Zingerle, stando a quanto lui stesso afferma, cercava di mantenere una certa “libertà” nella scultura, evitando la strettoia posta dalla tradizione plastica che la interpreta o “per via di levare”, come voleva Michelangelo, o “per via di aggiungere”, come suggeriscono le pratiche d’atelier e la necessità del modellato. L’artista ha cercato invece di fare un’altra cosa, partendo da un libero movimento del corpo e della mano, da un segno grafico che in qualche modo accarezza, cioè lascia risuonare, la memoria di una specie di grande fossile, con un nucleo, un tronco (colonna vertebrale), un’appendice pinnata. Non è nulla di preciso e definibile, soltanto un’eco. Da questo si passa alla messa in forma (negativo), cioè alla preparazione del contenitore e poi, finalmente, attraverso la colata (né aggiunger né levare), l’artista perviene alla scultura, “sua” ma “non sua”, forma-base anch’essa, di grandi dimensioni, che si erge come una specie di primitivo totem, memore di mari arcaici, di fossili e di depositi sedimentari.

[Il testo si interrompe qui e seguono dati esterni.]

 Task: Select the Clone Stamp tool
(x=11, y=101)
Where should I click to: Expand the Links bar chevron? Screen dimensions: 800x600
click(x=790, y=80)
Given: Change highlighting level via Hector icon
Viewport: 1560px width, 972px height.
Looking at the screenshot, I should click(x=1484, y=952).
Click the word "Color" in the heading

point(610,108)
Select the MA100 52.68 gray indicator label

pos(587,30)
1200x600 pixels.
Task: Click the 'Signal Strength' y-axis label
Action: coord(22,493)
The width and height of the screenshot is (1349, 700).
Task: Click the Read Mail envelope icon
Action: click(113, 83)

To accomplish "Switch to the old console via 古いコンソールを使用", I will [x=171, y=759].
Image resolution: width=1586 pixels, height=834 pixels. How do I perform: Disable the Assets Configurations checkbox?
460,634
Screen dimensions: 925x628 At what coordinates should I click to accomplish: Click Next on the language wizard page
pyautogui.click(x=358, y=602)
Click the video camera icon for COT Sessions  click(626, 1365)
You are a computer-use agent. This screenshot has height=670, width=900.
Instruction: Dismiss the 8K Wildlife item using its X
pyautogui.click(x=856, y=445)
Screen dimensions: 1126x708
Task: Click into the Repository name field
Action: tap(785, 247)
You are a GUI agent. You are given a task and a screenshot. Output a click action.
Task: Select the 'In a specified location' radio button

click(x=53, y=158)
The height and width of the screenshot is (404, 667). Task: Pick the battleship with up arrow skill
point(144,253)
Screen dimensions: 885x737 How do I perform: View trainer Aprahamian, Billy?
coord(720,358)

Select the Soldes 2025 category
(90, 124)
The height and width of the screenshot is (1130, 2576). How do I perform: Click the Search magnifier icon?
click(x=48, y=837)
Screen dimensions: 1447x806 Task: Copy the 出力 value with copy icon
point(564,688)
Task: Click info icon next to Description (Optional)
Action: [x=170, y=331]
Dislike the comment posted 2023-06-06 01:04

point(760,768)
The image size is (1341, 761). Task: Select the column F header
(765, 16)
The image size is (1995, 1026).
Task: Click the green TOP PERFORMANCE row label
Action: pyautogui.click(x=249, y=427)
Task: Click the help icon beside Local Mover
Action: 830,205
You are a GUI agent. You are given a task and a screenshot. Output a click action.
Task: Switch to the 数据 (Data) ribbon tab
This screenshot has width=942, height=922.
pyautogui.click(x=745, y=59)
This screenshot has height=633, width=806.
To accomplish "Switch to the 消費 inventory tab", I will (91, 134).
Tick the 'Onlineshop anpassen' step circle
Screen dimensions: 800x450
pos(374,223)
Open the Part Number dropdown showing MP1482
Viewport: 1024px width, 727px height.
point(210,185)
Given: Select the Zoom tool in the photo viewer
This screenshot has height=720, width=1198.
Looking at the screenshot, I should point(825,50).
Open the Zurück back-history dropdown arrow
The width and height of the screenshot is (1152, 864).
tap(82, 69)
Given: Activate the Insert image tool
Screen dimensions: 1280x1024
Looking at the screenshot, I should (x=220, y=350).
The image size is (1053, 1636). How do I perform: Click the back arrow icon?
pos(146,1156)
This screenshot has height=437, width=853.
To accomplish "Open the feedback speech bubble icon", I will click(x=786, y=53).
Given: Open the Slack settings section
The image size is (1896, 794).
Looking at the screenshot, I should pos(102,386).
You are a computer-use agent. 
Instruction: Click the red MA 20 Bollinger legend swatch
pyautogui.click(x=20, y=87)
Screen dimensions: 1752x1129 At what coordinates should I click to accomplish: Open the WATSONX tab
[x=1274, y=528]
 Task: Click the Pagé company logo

La scultura è, per sua natura, divisibile concettualmente, ma solo così, in “corpo” e “superficie” e, io credo per questo, una parte significativa dell’esperienza plastica moderna, si è rivolta al tentativo di infrangere, di compromettere questa dicotomia: Henry Moore, per esempio, in alcune opere cruciali della serie Mother and Child, ribaltando o meglio estroflettendo l’interno all’esterno; prima di lui Brancusi, la cui riflessione sulla superficie arriva al punto da compromettere la consistenza del corpo, da contrapporre, se vogliamo, l’apparenza alla sostanza e far prevalere la prima (L’inizio del mondo). Zingerle si inserisce in questa sequenza perché condivide l’appassionato interesse o, per meglio dire, il bisogno di riflettere su questo elemento imprescindibile. “Che cos’è la superficie ? dove comincia e dove finisce ? che cos’è questa cosa che fa la forma ?”, si domanda l’artista “Infine, è tutta luce quel che noi vediamo. Tutta e soltanto luce.”